D'autre part, la vie intime de l'auteur (le sous-titre est "journal intime") se mêle à celle des personnages du roman, et le reste, ce qui pourrait piquer la curiosité, est passé quasiment sous silence. Ce n'est pas le moindre attentat que Muray fait subir aux idées reçues : il "bouscule les limites des genres littéraires" (comme on dit dans les journaux) en montrant que raconter des histoires et penser sont des activités identiques, que le roman et l'essai ne sont pas opposés. Par le roman il opère une "constante mise en question des valeurs (des mensonges) morales de l'an 2000. Tout ce qu'on ne peut pas dire, il faut l'écrire ici." (p. 342) La grande beauté de cet ouvrage réside dans la guerre sans pitié qu'il livre au cliché, verbal et idéologique, en tant que pensée collective et grégaire : "je ne suis capable de m'y mettre (à l'écriture) qu'à partir du moment où j'ai aperçu un consensus à renverser ... (un "axiome", si on veut, une évidence acceptée par la société, une proposition hors discussion pour l'écrasante majorité), sur quoi tout le monde est d'accord et qui me donne, par conséquent, l'envie irrésistible de foncer dedans. Etc." (p. 533) Ce ne peut être que l'oeuvre d'un homme seul et à qui le monde tournera le dos. Mais n'est-ce pas la raison d'être même de la littérature de dessiller et de rendre lucide, quoi que les masses et leurs médias en pensent ?
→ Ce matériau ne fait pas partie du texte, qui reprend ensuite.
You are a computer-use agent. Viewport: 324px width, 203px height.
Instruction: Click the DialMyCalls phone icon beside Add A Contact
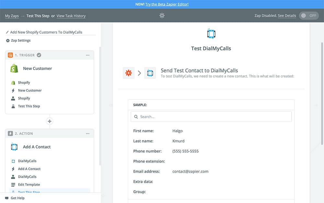tap(14, 147)
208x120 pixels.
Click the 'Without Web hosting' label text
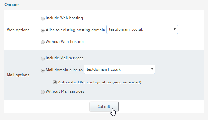[65, 42]
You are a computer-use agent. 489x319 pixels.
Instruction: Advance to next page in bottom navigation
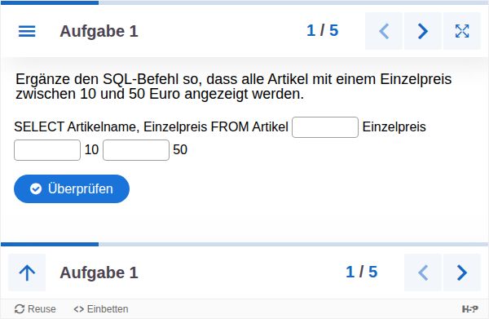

On se perdra avec délices dans les innombrables citations (Guy Debord, Delacroix, Balzac), lectures et observations de l'auteur sur l'état de la culture en ces années-là, qui ne semblent pas très différentes des nôtres. On apprend encore de ce livre que c'est un effet de "l'ignorance midinette" de surestimer "le fossé des générations". Tout au plus pourrait-on dire qu'en 2020, l'état de notre culture est plus avancé, comme on le dit des fromages à pâte molle.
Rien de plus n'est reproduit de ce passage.